Morris’ essay is wide-ranging, and doesn’t really address “appropriation,” that term that sounds like it came out of the Cultural Revolution. Nor does he address copyright, or Alan Lomax. Rather, he dives into the stew and comes out with something that’s just delicious to read. Here’s the top, a slightly longer cut-and-paste than I generally do:
I’ve got a friend who’s an incurable Pandora guy, and one Saturday while we were making dinner, he found a station called Yacht Rock. “A tongue-in-cheek name for the breezy sounds of late ’70s/early ’80s soft rock” is Pandora’s definition, accompanied by an exhortation to “put on your Dockers, pull up a deck chair and relax.” With a single exception, the passengers aboard the yacht were all dudes. With two exceptions, they were all white. But as the hours passed and dozens of songs accrued, the sound gravitated toward a familiar quality that I couldn’t give language to but could practically taste: an earnest Christian yearning that would reach, for a moment, into Baptist rawness, into a known warmth. I had to laugh — not because as a category Yacht Rock is absurd, but because what I tasted in that absurdity was black.
I started putting each track under investigation. Which artists would saunter up to the racial border? And which could do their sauntering without violating it? I could hear degrees of blackness in the choir-loft certitude of Doobie Brothers-era Michael McDonald on “What a Fool Believes”; in the rubber-band soul of Steely Dan’s “Do It Again”; in the malt-liquor misery of Ace’s “How Long” and the toy-boat wistfulness of Little River Band’s “Reminiscing.”
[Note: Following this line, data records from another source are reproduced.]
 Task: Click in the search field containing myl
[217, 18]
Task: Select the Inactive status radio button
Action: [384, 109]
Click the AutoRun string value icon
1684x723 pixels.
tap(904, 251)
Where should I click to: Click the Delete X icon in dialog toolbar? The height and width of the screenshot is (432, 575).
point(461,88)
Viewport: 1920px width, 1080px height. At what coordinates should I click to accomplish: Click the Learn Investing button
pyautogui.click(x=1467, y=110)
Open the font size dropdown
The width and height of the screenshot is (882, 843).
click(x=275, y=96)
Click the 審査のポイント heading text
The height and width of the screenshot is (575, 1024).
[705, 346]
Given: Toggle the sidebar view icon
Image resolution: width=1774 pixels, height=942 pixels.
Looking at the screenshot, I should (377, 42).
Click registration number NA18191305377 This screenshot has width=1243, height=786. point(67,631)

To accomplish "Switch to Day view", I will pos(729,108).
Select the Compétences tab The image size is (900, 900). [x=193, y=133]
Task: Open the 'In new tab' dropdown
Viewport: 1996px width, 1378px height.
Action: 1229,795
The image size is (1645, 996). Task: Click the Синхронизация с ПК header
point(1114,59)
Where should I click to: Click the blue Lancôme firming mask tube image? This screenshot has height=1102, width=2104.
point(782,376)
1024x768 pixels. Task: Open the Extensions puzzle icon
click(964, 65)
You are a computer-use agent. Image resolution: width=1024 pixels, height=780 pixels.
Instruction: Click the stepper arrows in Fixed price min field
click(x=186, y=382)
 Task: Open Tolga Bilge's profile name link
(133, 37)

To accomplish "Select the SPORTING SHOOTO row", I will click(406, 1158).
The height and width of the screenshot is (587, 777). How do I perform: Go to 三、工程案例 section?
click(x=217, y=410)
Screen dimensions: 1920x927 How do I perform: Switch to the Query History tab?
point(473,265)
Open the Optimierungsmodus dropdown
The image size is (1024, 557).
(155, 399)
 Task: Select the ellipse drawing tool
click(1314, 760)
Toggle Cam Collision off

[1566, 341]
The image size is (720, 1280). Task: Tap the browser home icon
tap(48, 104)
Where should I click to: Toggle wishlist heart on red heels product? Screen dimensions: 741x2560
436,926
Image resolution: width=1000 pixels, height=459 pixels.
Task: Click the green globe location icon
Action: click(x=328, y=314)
Then Kenny Loggins’s “This Is It” arrived and took things far beyond the line. “This Is It” was a hit in 1979 and has the requisite smoothness to keep the yacht rocking. But Loggins delivers the lyrics in a desperate stage whisper, like someone determined to make the kind of love that doesn’t wake the baby. What bowls you over is the intensity of his yearning — teary in the verses, snarling during the chorus. He sounds as if he’s baring it all yet begging to wring himself out even more.
Playing black-music detective that day, I laughed out of bafflement and embarrassment and exhilaration. It’s the conflation of pride and chagrin I’ve always felt anytime a white person inhabits blackness with gusto. It’s: You have to hand it to her. It’s: Go, white boy. Go, white boy. Go. But it’s also: Here we go again. The problem is rich. If blackness can draw all of this ornate literariness out of Steely Dan and all this psychotic origami out of Eminem; if it can make Teena Marie sing everything — “Square Biz,” “Revolution,” “Portuguese Love,” “Lovergirl” — like she knows her way around a pack of Newports; if it can turn the chorus of Carly Simon’s “You Belong to Me” into a gospel hymn; if it can animate the swagger in the sardonic vulnerabilities of Amy Winehouse; if it can surface as unexpectedly as it does in the angelic angst of a singer as seemingly green as Ben Platt; if it’s the reason Nu Shooz’s “I Can’t Wait” remains the whitest jam at the blackest parties, then it’s proof of how deeply it matters to the music of being alive in America, alive to America.
If you can’t tell by now, I recommend it. It’s one reason this project has been such an eye-opening pleasure to read.
I wish I could say anything else was a pleasure today, but it wasn’t. Terrible, terrible insomnia last night, which always leaves me depressed and miserable the next day. At least I was able to play the work-from-home card. I expect — I hope — to get a better night’s sleep tonight, and that tomorrow will be better. Keep a good thought.